---- TEXTAUSZUG

Dass es um die Regenwälder weltweit nicht zum Besten steht, ist bekannt. Ein Grund für die Abholzung: der ständig steigende Bedarf an Holz als Energie zum Kochen. Dieser Raubbau könnte gestoppt und damit der Regenwald gerettet werden, sagen zwei Wissenschaftler der Universität Hohenheim. Sie haben den weltweit ersten Kocher entwickelt, der allein mit Pflanzenöl betrieben werden kann.

von Tina Löschner | 05.08.2002
    Er sieht aus wie ein Campingkocher. Und funktioniert auch wie ein solcher. Einziger Unterschied: statt Kerosin wird Pflanzenöl verbrannt. Möglich macht das ein spezieller Verdampfer, erklärt der Hohenheimer Professor für Agrartechnik in den Tropen Werner Mühlbauer:

    Das sind gebogene Rohre und das ist eigentlich das Geheimnis, das auch zum Patent angemeldet ist, das sind also zwei Rohre ineinander und das ganze wird noch verchromt und wir erreichen mit der Formgebung und der Materialauswahl, dass wir das Öl auf 320 bis 350 Grad erwärmen können, es verdampft und wird sauber verbrannt.

--------
---- QUELLENMATERIAL

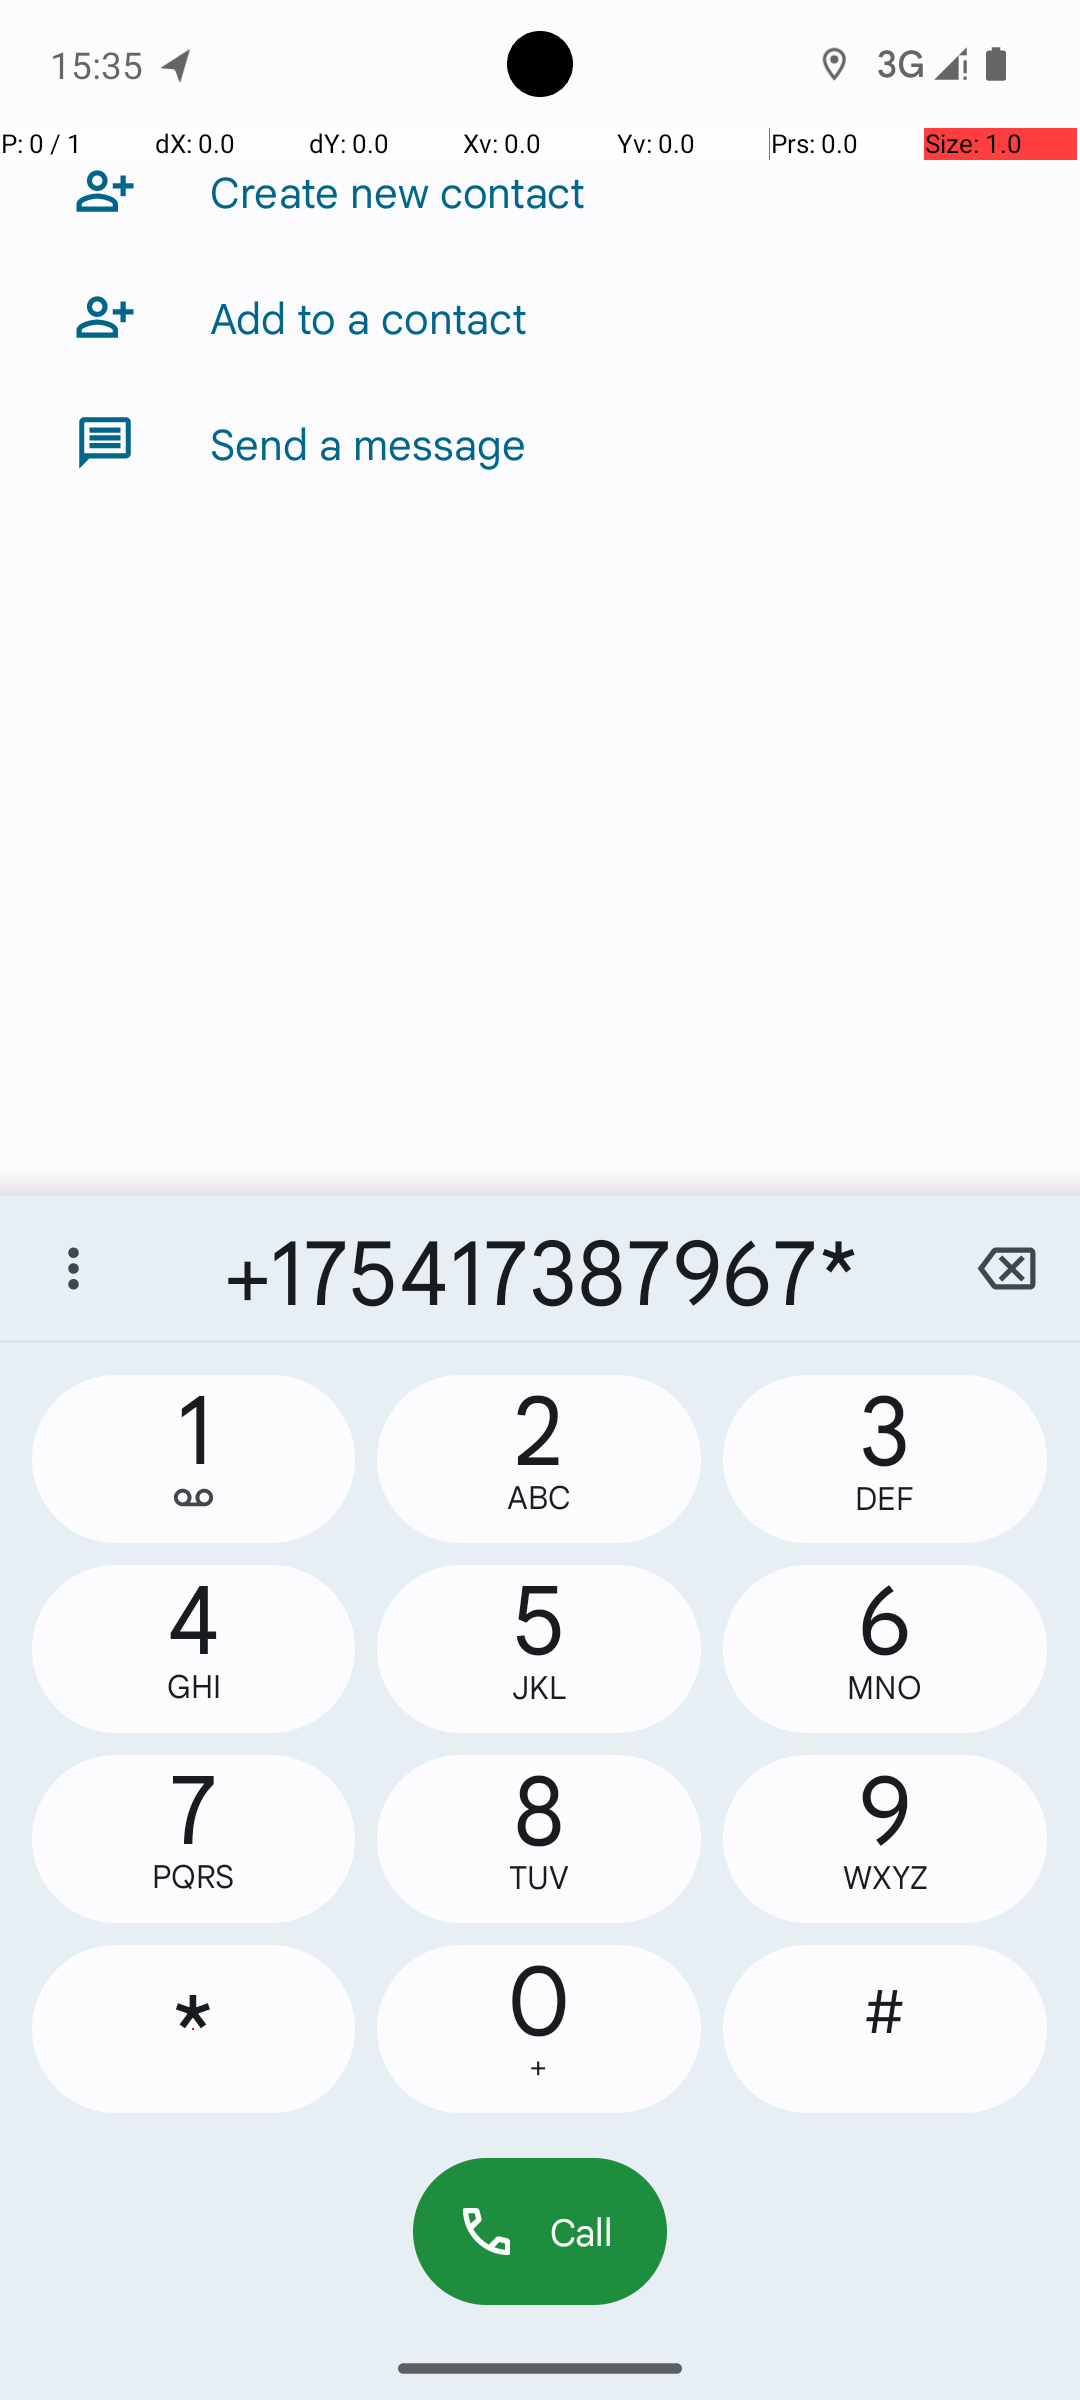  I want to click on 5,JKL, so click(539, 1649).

--------

AUFGABE ▸ Schreiben Sie den Textauszug ab der Stelle mit "von Tina Löschner" bis einschließlich "wird sauber verbrannt." neu. Ersetzen Sie dabei "Kerosin" durch "Benzin".

LÖSUNG ▸
von Tina Löschner | 05.08.2002
    Er sieht aus wie ein Campingkocher. Und funktioniert auch wie ein solcher. Einziger Unterschied: statt Benzin wird Pflanzenöl verbrannt. Möglich macht das ein spezieller Verdampfer, erklärt der Hohenheimer Professor für Agrartechnik in den Tropen Werner Mühlbauer:

    Das sind gebogene Rohre und das ist eigentlich das Geheimnis, das auch zum Patent angemeldet ist, das sind also zwei Rohre ineinander und das ganze wird noch verchromt und wir erreichen mit der Formgebung und der Materialauswahl, dass wir das Öl auf 320 bis 350 Grad erwärmen können, es verdampft und wird sauber verbrannt.